◆ **GIVEN PASSAGE**:
^^^^^^^^^^^^^^^^
By Peggy Roalf   Wednesday November 13, 2019

It is no exaggeration—and worth repeating—that Mike Kelley (1954-2012) was one of the most influential artists of the past half century. Scan his CV and you will find that he has had a solo exhibition ever year since 1981—most recently the major retrospective that originated at Amsterdam’s Stedelijk Museum in 2012; morphed larger to MoMA PS1 in 2013; then went to both locations of LA MoCA, in 2014.

The Detroit-born, Pasadena-based Kelley was a thorn in the side of every layer of American culture. While he railed at the prevailing trends that marked his engagement with art, starting around 1980—notably Minimalism, which he regarded as elitist—he also skewered the lowbrow detritus of his working class roots that formed the bedrock of his practice. While so doing, he elevated those artifacts to the level of sublime dissonance; for example, taking the wood grain of rec room paneling to a similarly exotic level as Braque’s replica chair caning that was the bedrock of his cubist works.  

Working across every possible medium, from performance, to video, to works in the 3D that had never previously qualified as art making, to painting, drawing, collage and printmaking, Kelly was a polymath. Behind the work of those works was a super-educated intelligence that led him to leverage art-historical influences into a noisy dialogue never before heard in galleries and museums around the world. And people listened.

 
Photo © Dan Bradica for Hauser & Wirth

Now, Hauser & Wirth is presenting a major exhibition centered on Kelley’s work as a painter, which opened last night, in Chelsea. Mike Kelley: Timeless Paintings, was organized by guest curator Jenelle Porter, formerly Senior Curator at Boston’s Institute of Contemporary Art, and in collaboration with the Mike Kelley Foundation for the Arts. The exhibition features paintings from several series created between 1994 and 2009 and takes its title from a series he made in 1995, ten of which are on display.

For the Timeless Paintings (1995), Kelley dug into the attic of his mind to recover pedagogical teachings of his art school days, which he previously rejected as not only irrelevant, but for him, a rare kind of torture. Appropriating Hans Hoffman’s famed “push and pull” theory for creating pictorial depth using warm and cool colors, form and composition, Kelley rationalized a way to bring the art of painting, also previously rejected, back into his practice. The first ten of the series offer a dessert-like sampling of the artist’s insolent wit as his further appropriations, often quite subtle, become evident: such as his borrowing from works by Chagall as well as pop culture figures like Bucky Beaver.
^^^^^^^^^^^^^^^^
◆ **DATASET SECTION**:
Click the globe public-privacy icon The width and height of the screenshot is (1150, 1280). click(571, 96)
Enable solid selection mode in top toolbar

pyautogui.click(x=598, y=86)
^^^^^^^^^^^^^^^^
◆ **DIRECTION 1**:
Reproduce the stretch of the Mike Kelley article from "It is no exaggeration—and" through "MoCA, in 2014.".
◆ **DIRECTION 2**:
Decide whether each statement agrees with the Mike Kelley article, answering yes or no and quoting the words that settle it: (a) Jenelle Porter organized the Hauser & Wirth exhibition as guest curator. (b) Kelley admired Minimalism. (c) Twelve of the Timeless Paintings are on display.
◆ **DIRECTION 3**:
Extend the Mike Kelley article with a paragraph that picks up after its final sentence.

◆ **FINAL RESULT 1**:
It is no exaggeration—and worth repeating—that Mike Kelley (1954-2012) was one of the most influential artists of the past half century. Scan his CV and you will find that he has had a solo exhibition ever year since 1981—most recently the major retrospective that originated at Amsterdam’s Stedelijk Museum in 2012; morphed larger to MoMA PS1 in 2013; then went to both locations of LA MoCA, in 2014.

◆ **FINAL RESULT 2**:
(a) Yes: "was organized by guest curator Jenelle Porter"
(b) No: "notably Minimalism, which he regarded as elitist"
(c) No: "ten of which are on display"

◆ **FINAL RESULT 3**:
In the next gallery, two large paintings on shaped panels, also from 1995, extend Kelley’s appropriation of Hoffman’s “push-Pull” theory that might cause the elder to spin in his grave. In The Prenatal Mutual Recognition of Betty and Barney Hill, the artist has portrayed the notorious couple, who claimed to have been abducted by aliens, in 1961, in New Hampshire, as youngsters. Mouths agape in horror, positioned on an amoeba-like wooden panel with splotches of earth colors on the background, they are framed by a pair of dog-leg-shaped panels painted in the complementary colors, orange and green, which are literally tacked onto the surface. To uncover Kelley’s reasons for flipping the racial mix of the couple, one need only to re-read the title the piece; why he chose to show the Hills as children is another matter. Whatever. The painting is incredibly fun to look at. 

Left: The Prenatal Mutual Recognition of Betty and Barney Hill, 1995; right: Carpet #2, 2003.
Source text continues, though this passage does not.